# Extrait fourni
▶
Collection DIBICA Classique

Tous les articles créés ou soumis au cours des vingt premières années du projet, de 1995 à 2015.

D’Leindre, Marie

Noms alternatifs: mère marie de jésus crucifié
1852-1926
Église Catholique
Madagascar

La future fondatrice et prieure du premier Carmel de Madagascar, Louise, Désirée, Marie d’Leindre naquit à Paris le 12 février 1852 et fut baptisée en l’église Saint Eustache le lendemain. Sa famille était apparentée à Monseigneur Affre qui trouva la mort sur les barricades lors de la Révolution de 1848.

Haut fonctionnaire de la Direction des Postes, son père, M. d’Leindre, reçut successivement différentes affectations en province: Chartres, Vesoul, Mezières; aussi la jeune Marie resta à Paris, confiée à ses grands-parents, les Bourgeois d’Orvanne, qui se chargèrent de son éducation selon les traditions en usage dans les bonnes familles de l’époque: instruction complète, musique, chant et peinture pour laquelle on appréciera plus tard ses talents. Malgré les mondanités auxquelles elle était associée, Marie se sentit attirée par la vie contemplative et fit des visites aux Carmélites de la rue d’Enfer. Elle prit contact avec la Supérieure qui encouragea sa vocation en lui conseillant une longue patience car ses parents craignaient pour leur fille l’austérité d’un cloître carmélitain. Elle devait attendre sa majorité.

La guerre de 1870 réunit toute la famille au Havre où M. d’Leindre avait été nommé Directeur Départemental des Postes; Marie revint ensuite à Paris.

En 1873, Marie avait atteint sa majorité et se présenta au Carmel. C’est à Compiègne qu’elle entra le 12 mai 1875 et reçut le nom de “Marie de Jésus Crucifié”. Vingt-et-un ans plus tard, en 1896, elle fut nommée sous-prieure du Carmel de Compiègne. Sa vie monastique jusque là sédentaire allait se transformer en une existence plus mobile.
◀
# Entrées fournies
▶
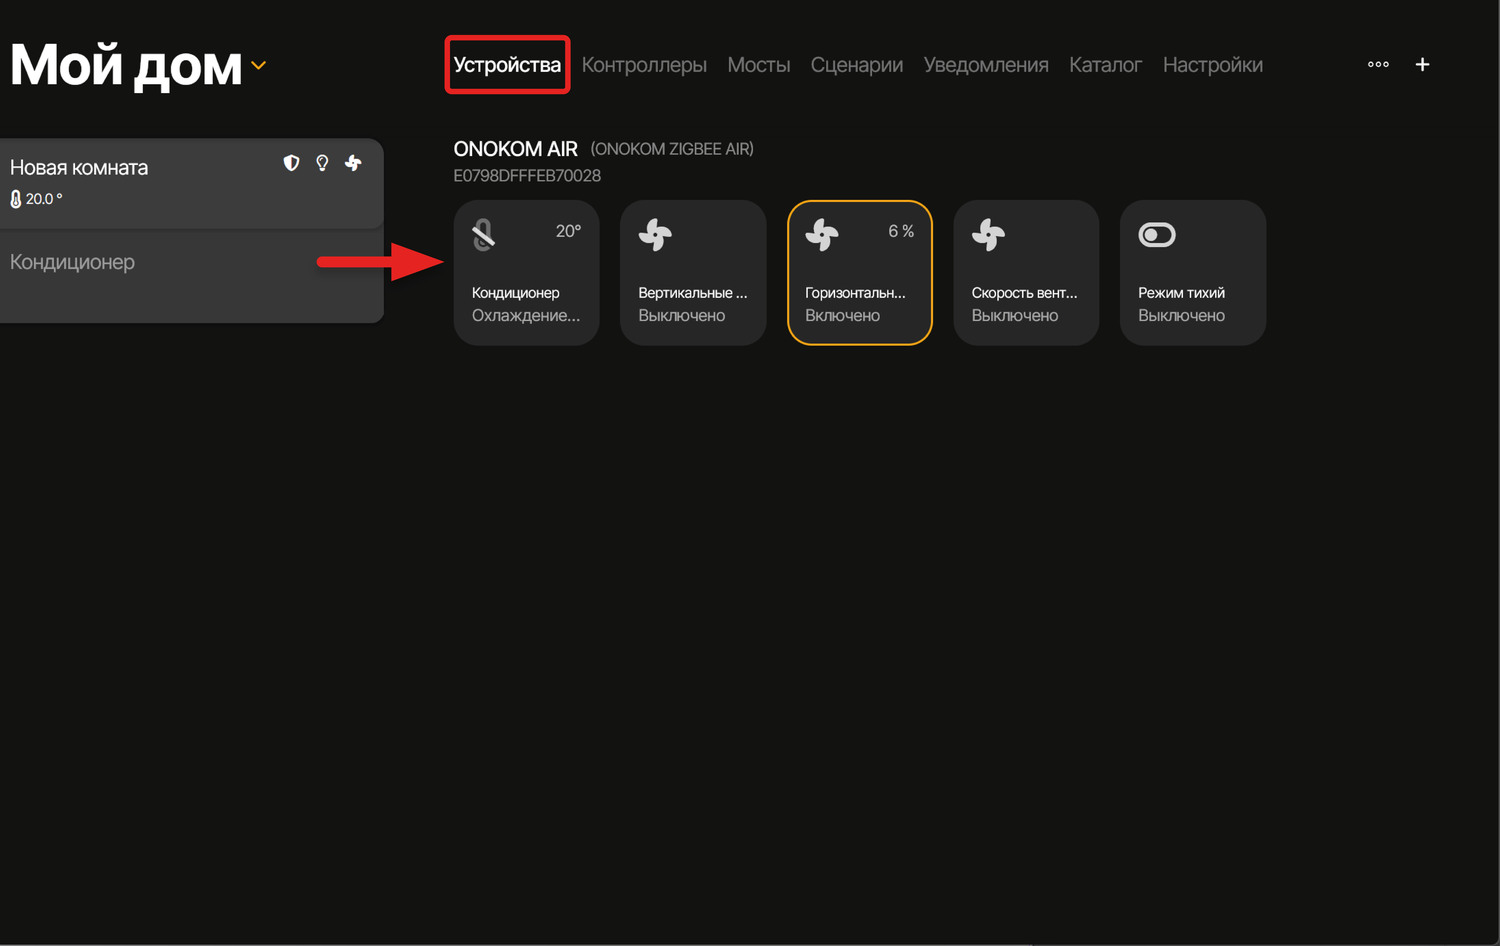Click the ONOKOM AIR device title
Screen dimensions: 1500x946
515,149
◀
▶
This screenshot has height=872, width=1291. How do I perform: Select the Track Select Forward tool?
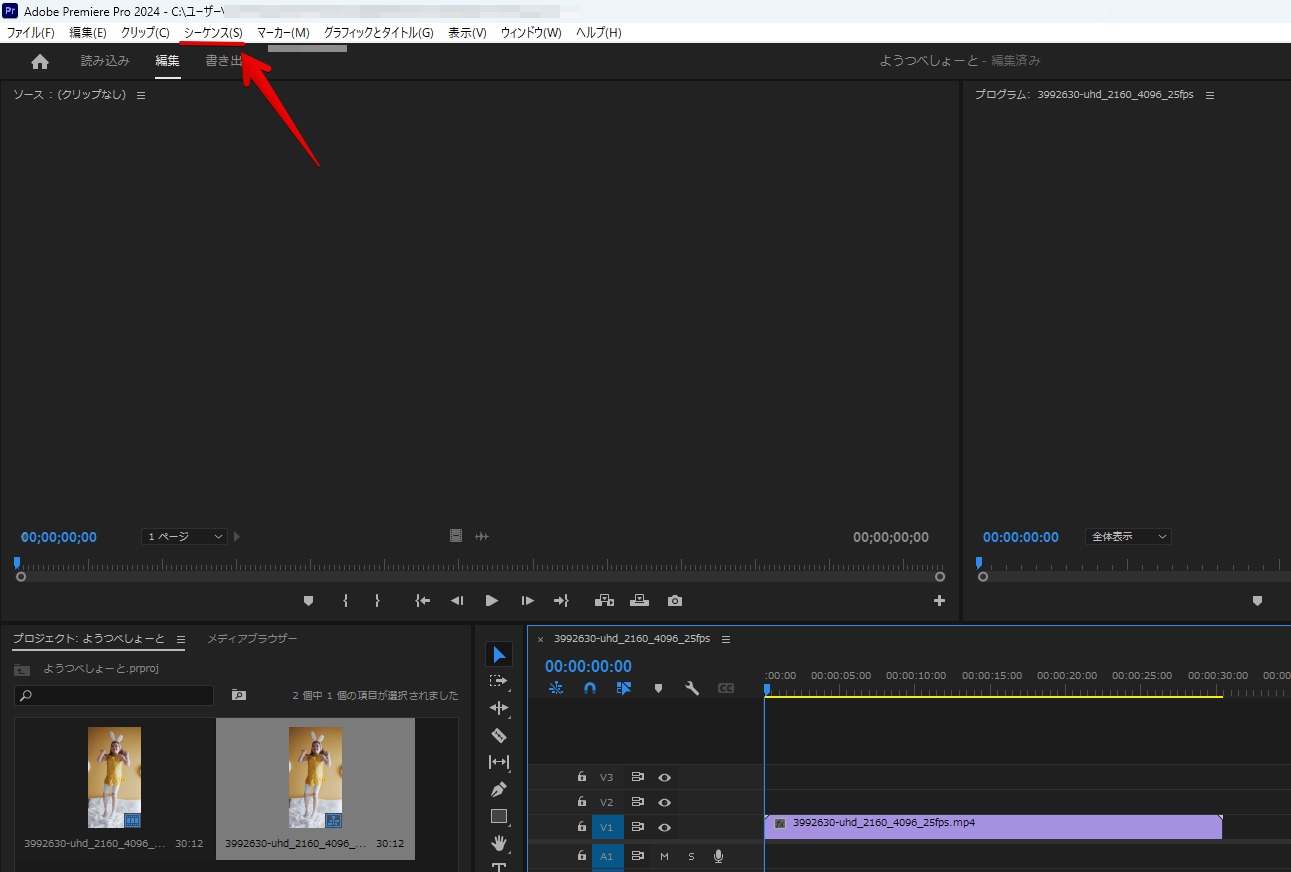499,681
◀
# Liste des tâches
• 1. Recopiez tout le passage du texte sur Marie d’Leindre qui va de « Tous les articles » jusqu’à « Révolution de 1848. ».
• 2. Les affirmations suivantes s’accordent-elles avec le texte sur Marie d’Leindre : (a) elle est née à Paris ; (b) elle est entrée au Carmel de Compiègne en 1873 ; (c) ses parents l’encourageaient à entrer au cloître ? Répondez à chacune par oui ou par non, en citant les mots décisifs du texte.

# Réponses par tâche
• 1.
Tous les articles créés ou soumis au cours des vingt premières années du projet, de 1995 à 2015.

D’Leindre, Marie

Noms alternatifs: mère marie de jésus crucifié
1852-1926
Église Catholique
Madagascar

La future fondatrice et prieure du premier Carmel de Madagascar, Louise, Désirée, Marie d’Leindre naquit à Paris le 12 février 1852 et fut baptisée en l’église Saint Eustache le lendemain. Sa famille était apparentée à Monseigneur Affre qui trouva la mort sur les barricades lors de la Révolution de 1848.

• 2.
(a) Oui : « naquit à Paris le 12 février 1852 ».
(b) Non : « C’est à Compiègne qu’elle entra le 12 mai 1875 ».
(c) Non : « ses parents craignaient pour leur fille l’austérité d’un cloître carmélitain ».